I am getting WA in problem B in three testcases.After so much trying i still cant figure out whats wrong .Please help me out.Here is my Submission

remove duplicate numbers in rslt

Can someone explain, how did we prove that N+M-K+2*max(R,B) is the minimum(for problem D: Yet Another Sorting Problem) from the below argument:

Argument from the official editorial on AtcoderHere, it is possible to prove that f ( i ) ≤ f ( i + 1 ) holds where f ( i ) = i + N + M − K i + 2 max ( R i , B i ) . From this, we can state that we need at least N + M − K 0 + 2 max ( R 0 , B 0 ) operations.

clyring

Why tag me

Thought that you could have helped seeing the other comments on this page.

Sorry for the tag. Removed it now.

This proves a lower bound since if the original list is sorted after $$$j$$$ operations, then

since there are exactly $$$N + M$$$ components each of size $$$1$$$ in that case. But since $$$f$$$ is increasing and obviously $$$j \geq 0$$$ it must further hold that $$$j = f(j) \geq f(0) = N+M-K_0+2 \max(R_0,B_0)$$$. The editorial then continues by describing a specific strategy that achieves this lower bound and must therefore be optimal.

Thanks for your reply.

I might not have been clear with my doubt. The doubt was that how did the editorial claim that N+M-K+2*max(R,B) steps were needed at any point.

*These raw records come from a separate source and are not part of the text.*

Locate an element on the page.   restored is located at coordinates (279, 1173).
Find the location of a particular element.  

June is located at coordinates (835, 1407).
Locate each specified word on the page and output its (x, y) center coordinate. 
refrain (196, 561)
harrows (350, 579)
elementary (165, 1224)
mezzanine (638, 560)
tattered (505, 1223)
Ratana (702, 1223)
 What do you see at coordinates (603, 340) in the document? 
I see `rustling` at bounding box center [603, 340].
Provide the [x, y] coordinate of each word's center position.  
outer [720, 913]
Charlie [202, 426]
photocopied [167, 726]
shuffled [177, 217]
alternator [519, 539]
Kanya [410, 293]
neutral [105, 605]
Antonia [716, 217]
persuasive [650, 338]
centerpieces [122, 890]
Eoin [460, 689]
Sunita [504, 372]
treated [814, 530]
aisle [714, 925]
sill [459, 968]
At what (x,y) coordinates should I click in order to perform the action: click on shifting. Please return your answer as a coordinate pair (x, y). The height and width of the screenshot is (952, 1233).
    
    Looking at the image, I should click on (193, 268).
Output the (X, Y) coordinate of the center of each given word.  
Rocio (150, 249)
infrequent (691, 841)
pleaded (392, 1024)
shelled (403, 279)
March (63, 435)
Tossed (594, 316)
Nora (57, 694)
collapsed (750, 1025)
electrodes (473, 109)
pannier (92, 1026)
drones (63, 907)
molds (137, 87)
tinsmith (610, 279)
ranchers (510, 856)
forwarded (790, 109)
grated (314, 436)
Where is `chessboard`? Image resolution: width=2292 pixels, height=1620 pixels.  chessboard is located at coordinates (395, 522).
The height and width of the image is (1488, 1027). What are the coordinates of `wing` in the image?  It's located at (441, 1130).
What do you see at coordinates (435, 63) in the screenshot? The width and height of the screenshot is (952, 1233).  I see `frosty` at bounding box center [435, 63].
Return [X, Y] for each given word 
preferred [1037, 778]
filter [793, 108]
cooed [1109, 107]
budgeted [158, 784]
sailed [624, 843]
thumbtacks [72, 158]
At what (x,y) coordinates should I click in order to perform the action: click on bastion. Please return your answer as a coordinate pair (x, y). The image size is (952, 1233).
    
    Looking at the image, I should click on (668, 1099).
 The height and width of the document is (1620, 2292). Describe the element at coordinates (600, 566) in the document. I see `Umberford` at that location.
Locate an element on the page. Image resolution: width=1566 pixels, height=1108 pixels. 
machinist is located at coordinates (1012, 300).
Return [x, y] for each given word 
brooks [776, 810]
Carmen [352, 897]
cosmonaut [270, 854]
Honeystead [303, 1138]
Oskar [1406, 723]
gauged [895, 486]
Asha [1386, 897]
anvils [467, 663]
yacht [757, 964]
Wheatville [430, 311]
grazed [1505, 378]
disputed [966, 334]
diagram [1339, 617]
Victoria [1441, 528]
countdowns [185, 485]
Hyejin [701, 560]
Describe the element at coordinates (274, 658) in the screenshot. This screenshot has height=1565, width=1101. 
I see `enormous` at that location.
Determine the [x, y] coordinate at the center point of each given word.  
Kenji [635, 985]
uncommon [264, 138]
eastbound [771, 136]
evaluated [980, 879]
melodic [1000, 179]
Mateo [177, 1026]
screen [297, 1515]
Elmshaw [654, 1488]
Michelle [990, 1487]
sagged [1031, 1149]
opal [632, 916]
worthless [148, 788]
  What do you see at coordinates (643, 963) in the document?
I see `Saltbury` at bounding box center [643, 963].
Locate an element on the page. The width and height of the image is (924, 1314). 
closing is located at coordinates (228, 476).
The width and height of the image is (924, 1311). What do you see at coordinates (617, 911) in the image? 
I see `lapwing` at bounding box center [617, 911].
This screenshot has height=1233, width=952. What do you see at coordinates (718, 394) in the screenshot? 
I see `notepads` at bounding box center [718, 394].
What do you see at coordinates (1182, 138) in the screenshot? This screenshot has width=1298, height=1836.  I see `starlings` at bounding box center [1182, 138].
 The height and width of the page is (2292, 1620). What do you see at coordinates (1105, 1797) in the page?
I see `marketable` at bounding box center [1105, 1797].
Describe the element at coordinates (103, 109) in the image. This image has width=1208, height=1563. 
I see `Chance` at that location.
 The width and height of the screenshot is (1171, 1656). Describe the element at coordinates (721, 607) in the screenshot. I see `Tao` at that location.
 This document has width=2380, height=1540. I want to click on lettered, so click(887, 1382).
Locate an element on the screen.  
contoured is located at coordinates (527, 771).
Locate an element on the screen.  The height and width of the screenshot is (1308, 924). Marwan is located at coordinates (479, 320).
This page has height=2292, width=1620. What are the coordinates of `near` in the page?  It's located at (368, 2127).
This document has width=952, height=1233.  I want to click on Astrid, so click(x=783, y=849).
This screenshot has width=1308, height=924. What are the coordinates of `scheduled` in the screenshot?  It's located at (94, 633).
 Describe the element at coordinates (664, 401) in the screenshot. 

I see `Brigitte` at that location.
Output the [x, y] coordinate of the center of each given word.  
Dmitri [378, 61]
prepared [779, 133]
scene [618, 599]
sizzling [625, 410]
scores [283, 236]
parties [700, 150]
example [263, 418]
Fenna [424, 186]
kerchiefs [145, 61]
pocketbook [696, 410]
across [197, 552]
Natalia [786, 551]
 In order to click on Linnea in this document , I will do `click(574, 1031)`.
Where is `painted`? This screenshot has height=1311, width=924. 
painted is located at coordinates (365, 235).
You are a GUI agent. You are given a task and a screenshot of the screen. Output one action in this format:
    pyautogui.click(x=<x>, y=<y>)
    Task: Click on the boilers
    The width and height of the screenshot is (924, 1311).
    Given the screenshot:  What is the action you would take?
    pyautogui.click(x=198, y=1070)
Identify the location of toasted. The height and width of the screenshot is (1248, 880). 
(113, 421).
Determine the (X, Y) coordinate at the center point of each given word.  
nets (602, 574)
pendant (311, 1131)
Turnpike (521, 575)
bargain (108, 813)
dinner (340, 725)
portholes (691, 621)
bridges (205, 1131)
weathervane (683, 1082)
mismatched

After going through your comment, I went through the greedy strategy mentioned and it seems that the strategy helps to break open the the claim.

Thanks again, clyring. If not for you I would have given up on this problem.

For people who come later with the same confusion, the minimum steps can be rewritten as (N+M-(K-max(R,B))) + max(R,B). The second term max(R,B) is the number of steps required to join a pure red or pure blue component to another red/blue component(not necessarily pure). We do so because for swaps to occur a component must have both a red and blue node.

By doing so, we decrease the number of components by max(R,B). Now, K(final)=K(initial)-max(R,B). And since in a single step we can decrease the number of components just by one we need at least N+M-K(final) steps to have the sorted array.